Nos cansamos de ver esto ocurrir, así que diseñamos nuestros calentadores más avanzados para que pudieran resistir todo ese caos.
Lidiando con la humedad La niebla y la condensación no son solo un problema molesto. Cuando una pequeña gota de agua golpea un tubo de cuarzo extremadamente caliente, provoca un “shock térmico”. En esencia, el vidrio se daña y aparecen microgrietas. No es nada bueno.
Para solucionarlo, agregamos un revestimiento especial antiniebla y una carcasa hermética. Esto impide que el vapor de agua se adhiera al elemento caliente. Si el tubo permanece seco, no se agrieta. Así de simple.
Diseñados para zonas con muchos salpicaduras Si trabajas cerca de tanques de refrigerante o áreas donde hay agua, sabes que una sola gota de agua sobre un elemento caliente puede ser fatal para el calentador. Envolvimos todo en una carcasa reforzada con clasificación IP. Esto actúa como escudo para los cables y los extremos de la lámpara. El agua simplemente resbala por la carcasa, sin llegar a los componentes electrónicos.

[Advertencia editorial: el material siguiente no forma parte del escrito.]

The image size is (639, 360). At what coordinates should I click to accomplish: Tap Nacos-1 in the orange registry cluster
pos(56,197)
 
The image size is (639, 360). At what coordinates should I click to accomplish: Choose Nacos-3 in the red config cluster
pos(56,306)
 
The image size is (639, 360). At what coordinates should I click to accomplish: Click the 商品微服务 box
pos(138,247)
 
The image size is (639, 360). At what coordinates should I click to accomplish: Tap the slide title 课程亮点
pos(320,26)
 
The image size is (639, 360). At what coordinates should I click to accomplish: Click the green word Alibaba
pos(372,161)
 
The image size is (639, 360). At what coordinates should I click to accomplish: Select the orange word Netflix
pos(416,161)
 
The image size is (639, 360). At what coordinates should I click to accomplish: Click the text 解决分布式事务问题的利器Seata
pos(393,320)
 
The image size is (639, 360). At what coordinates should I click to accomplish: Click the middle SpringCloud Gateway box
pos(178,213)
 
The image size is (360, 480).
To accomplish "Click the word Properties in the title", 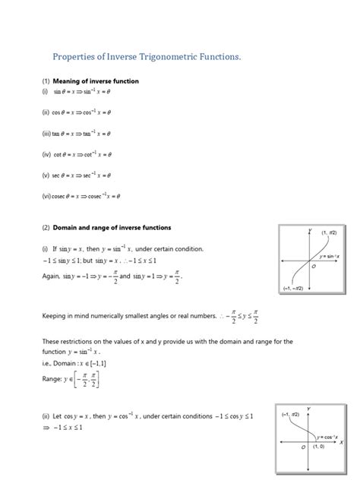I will (78, 56).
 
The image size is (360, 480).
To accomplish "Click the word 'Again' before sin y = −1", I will (52, 276).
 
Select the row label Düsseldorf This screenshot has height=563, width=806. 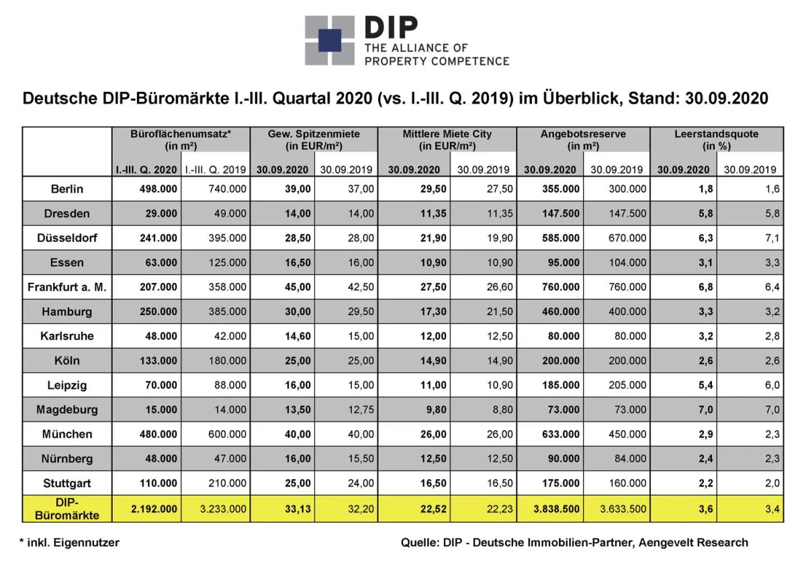[x=67, y=238]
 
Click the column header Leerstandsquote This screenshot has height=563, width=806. [x=716, y=134]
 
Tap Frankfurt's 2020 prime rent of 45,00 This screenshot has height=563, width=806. [x=299, y=287]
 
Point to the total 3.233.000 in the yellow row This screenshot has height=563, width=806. [x=223, y=509]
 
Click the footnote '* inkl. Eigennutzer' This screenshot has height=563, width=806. [x=70, y=542]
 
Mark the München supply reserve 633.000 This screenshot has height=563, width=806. [x=561, y=434]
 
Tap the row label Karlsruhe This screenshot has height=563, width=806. [x=67, y=336]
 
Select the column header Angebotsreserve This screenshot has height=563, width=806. [x=583, y=134]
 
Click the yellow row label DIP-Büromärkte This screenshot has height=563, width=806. [x=67, y=509]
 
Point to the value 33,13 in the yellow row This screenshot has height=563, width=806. [x=299, y=509]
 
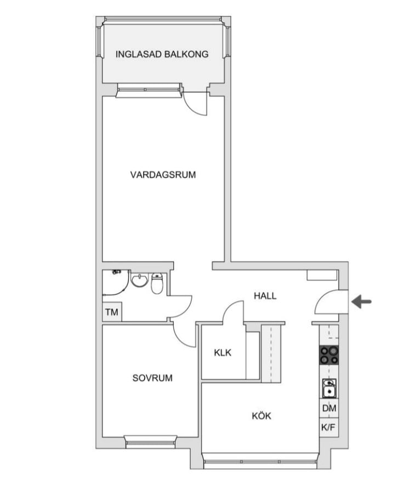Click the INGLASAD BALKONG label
(x=162, y=54)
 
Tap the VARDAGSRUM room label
(x=163, y=175)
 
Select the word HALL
(x=265, y=296)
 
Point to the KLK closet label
(x=223, y=353)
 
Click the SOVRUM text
(x=152, y=378)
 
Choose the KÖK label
(x=261, y=416)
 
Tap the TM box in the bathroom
(x=112, y=312)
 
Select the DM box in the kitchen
(x=329, y=408)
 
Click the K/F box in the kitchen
(x=329, y=428)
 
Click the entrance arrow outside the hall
(x=362, y=302)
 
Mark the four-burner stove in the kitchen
(x=329, y=356)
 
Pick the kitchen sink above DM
(x=329, y=388)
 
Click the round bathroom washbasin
(x=139, y=281)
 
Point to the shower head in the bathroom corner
(x=116, y=272)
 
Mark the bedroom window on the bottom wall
(x=151, y=441)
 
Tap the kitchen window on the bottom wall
(x=260, y=463)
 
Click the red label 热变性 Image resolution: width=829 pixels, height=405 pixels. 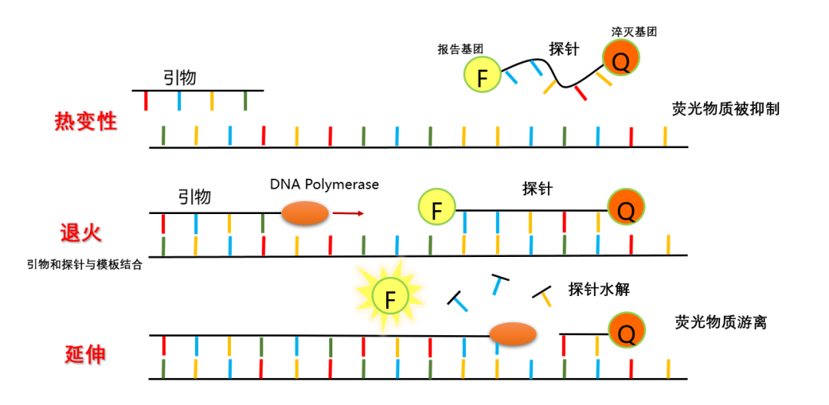click(86, 121)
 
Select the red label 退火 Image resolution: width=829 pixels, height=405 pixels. click(81, 232)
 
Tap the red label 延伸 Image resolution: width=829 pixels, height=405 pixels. click(85, 354)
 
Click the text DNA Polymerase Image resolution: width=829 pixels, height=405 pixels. click(324, 185)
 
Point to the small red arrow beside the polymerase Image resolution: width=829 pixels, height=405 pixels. click(348, 213)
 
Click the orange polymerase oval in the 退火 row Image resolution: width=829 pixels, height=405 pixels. click(306, 214)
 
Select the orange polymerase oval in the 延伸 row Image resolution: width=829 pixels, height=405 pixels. click(513, 334)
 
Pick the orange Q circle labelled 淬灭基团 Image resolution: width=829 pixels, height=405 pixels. click(621, 60)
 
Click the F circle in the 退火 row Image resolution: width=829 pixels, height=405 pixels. click(437, 209)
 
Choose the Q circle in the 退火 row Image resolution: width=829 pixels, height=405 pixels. click(626, 207)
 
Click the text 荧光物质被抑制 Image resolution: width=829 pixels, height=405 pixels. click(725, 109)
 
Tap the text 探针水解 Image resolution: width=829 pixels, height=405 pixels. click(599, 290)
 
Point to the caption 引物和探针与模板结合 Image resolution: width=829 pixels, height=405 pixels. click(84, 265)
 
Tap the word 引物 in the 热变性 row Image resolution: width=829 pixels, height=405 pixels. click(180, 77)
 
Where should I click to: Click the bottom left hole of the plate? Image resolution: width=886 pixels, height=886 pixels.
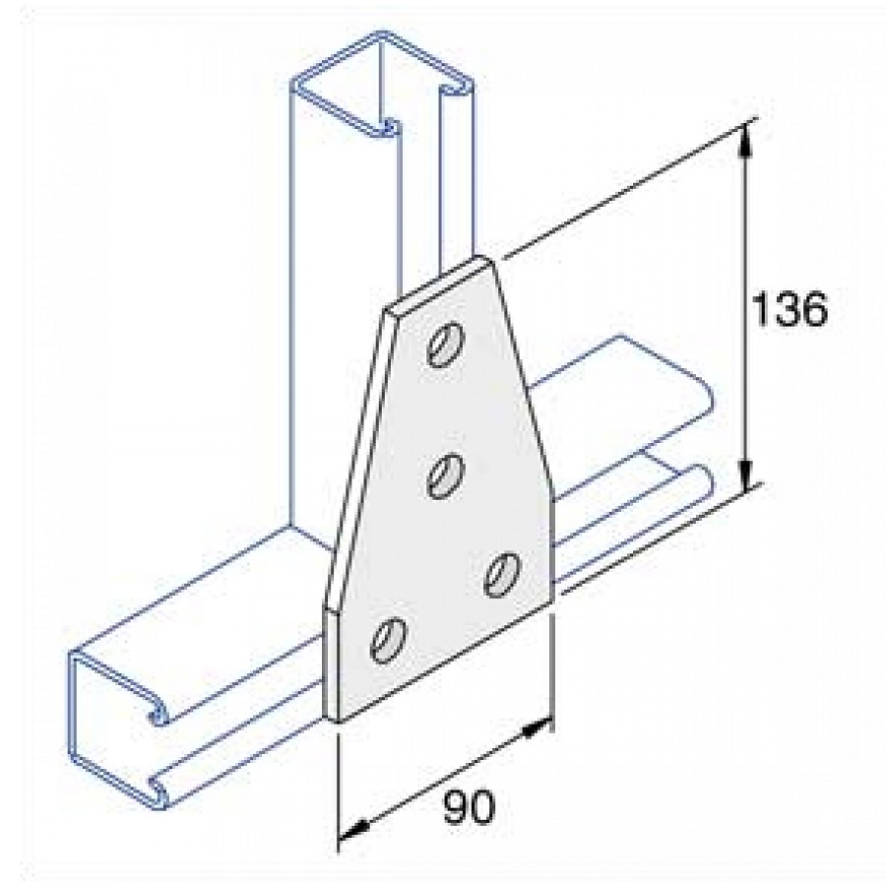[387, 638]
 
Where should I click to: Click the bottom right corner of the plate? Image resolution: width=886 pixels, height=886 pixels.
[551, 606]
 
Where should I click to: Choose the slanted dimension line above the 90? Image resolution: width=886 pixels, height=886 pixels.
[443, 781]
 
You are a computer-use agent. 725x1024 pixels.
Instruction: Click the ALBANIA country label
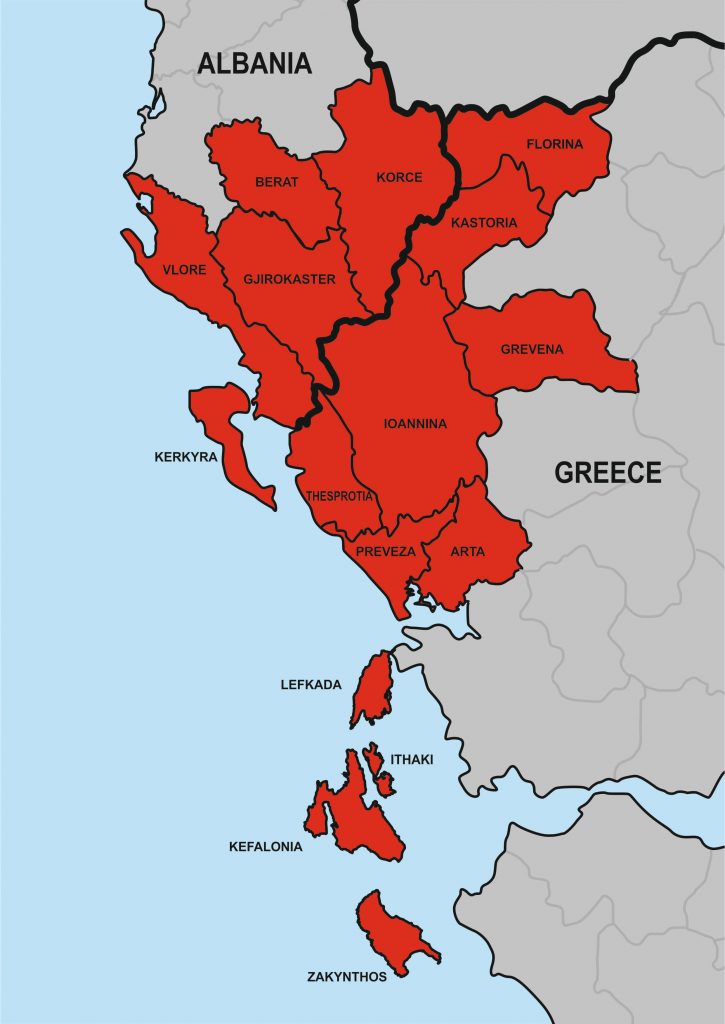(254, 63)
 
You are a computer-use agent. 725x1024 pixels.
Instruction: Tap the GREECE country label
(608, 472)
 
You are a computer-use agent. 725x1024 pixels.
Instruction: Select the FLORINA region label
(554, 144)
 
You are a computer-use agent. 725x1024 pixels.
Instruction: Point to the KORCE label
(399, 178)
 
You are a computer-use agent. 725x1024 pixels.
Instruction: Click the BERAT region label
(277, 182)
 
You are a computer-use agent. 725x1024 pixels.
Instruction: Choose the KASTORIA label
(484, 223)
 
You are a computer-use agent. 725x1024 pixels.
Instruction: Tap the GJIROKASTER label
(289, 279)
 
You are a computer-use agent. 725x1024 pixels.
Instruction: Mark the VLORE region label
(184, 268)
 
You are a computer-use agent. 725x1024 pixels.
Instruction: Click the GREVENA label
(532, 349)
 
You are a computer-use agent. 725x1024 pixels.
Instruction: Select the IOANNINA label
(415, 423)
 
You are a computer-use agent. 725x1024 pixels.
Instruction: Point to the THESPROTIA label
(340, 496)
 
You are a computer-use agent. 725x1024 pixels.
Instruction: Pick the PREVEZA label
(385, 551)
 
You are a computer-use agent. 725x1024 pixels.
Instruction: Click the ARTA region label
(467, 551)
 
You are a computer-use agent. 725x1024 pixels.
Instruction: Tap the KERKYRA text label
(185, 457)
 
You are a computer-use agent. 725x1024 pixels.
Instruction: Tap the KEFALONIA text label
(265, 846)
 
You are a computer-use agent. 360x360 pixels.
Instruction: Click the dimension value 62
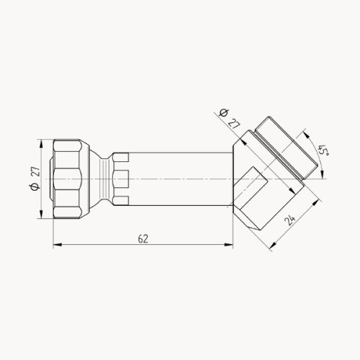click(x=143, y=239)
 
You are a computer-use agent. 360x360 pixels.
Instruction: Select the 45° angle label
click(x=323, y=150)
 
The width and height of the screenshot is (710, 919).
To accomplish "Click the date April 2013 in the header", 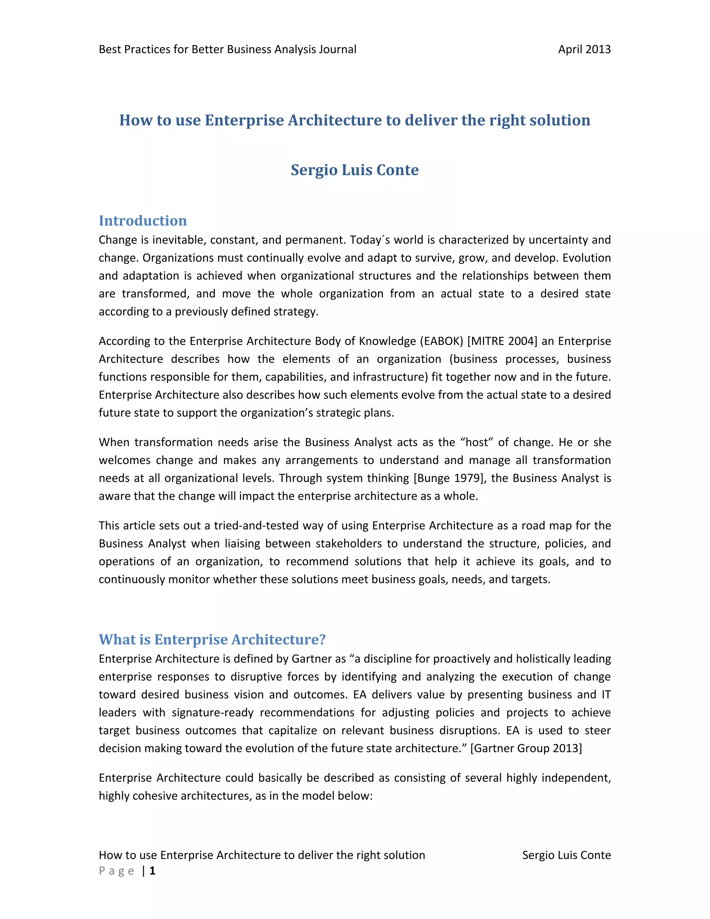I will click(x=584, y=50).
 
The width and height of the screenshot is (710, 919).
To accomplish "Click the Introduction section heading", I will click(x=142, y=221).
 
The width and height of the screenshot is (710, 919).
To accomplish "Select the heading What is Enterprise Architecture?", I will click(x=212, y=639).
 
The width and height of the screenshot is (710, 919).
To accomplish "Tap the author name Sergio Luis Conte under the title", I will click(x=355, y=170).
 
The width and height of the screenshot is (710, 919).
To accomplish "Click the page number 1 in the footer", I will click(x=152, y=870).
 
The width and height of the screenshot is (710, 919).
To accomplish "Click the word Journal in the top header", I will click(x=337, y=50).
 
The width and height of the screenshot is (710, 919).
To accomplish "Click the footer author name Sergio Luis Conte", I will click(x=566, y=855).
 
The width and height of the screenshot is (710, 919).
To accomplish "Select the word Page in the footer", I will click(x=116, y=870).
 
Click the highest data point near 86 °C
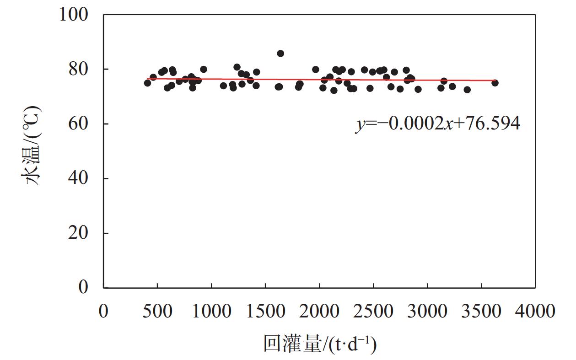coord(280,54)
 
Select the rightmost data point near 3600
coord(495,83)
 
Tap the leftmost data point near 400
coord(147,83)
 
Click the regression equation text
coord(438,124)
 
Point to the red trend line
coord(320,80)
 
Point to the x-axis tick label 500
coord(157,311)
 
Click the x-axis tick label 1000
coord(211,311)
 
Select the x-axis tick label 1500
coord(265,311)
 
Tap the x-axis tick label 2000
coord(319,311)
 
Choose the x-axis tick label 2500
coord(373,311)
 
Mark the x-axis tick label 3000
coord(427,311)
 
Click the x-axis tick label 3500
coord(481,311)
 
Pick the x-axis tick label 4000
coord(535,311)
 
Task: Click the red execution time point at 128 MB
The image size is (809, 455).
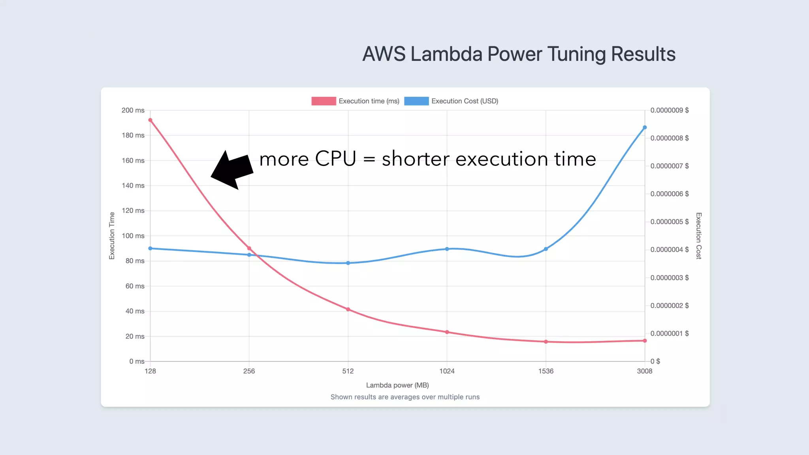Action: [x=150, y=120]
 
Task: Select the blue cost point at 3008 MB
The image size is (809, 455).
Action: [x=645, y=128]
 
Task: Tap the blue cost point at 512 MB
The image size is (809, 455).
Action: [x=348, y=263]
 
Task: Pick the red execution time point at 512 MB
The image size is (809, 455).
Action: [x=348, y=309]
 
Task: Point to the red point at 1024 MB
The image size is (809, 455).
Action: [x=447, y=332]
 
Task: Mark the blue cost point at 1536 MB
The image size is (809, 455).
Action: [x=546, y=249]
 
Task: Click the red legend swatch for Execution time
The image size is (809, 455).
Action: [x=324, y=101]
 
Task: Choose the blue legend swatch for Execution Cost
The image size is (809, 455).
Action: [x=416, y=101]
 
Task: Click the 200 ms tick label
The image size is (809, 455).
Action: [x=133, y=110]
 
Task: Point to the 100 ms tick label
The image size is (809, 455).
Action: [x=133, y=236]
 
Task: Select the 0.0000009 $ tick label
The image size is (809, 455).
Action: [x=670, y=110]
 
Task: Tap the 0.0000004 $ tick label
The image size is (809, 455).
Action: [x=670, y=250]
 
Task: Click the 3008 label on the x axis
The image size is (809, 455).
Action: [x=645, y=371]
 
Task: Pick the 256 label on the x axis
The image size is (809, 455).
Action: [x=249, y=371]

El único inconveniente Hay un trade-off. Al añadir protectores y recubrimientos, se modifica la forma en que circula el calor. Esto evita que la lámpara se dañe, pero también limita un poco el flujo de aire en la parte posterior del dispositivo.
Asegúrate de dejar suficiente espacio en el techo para que el calentador funcione correctamente. Sigue nuestras especificaciones mínimas de espacio, y tus soportes de montaje no se sobrecalentarán.
Conclusión Hemos visto una gran diferencia en cuanto a la duración de estos calentadores en entornos húmedos, en comparación con las lámparas tradicionales. Consigues un producto que puede resistir todo tipo de condiciones y seguir funcionando correctamente.
Solo tienes que conectarlo y montarlo en un lugar adecuado, y ya está.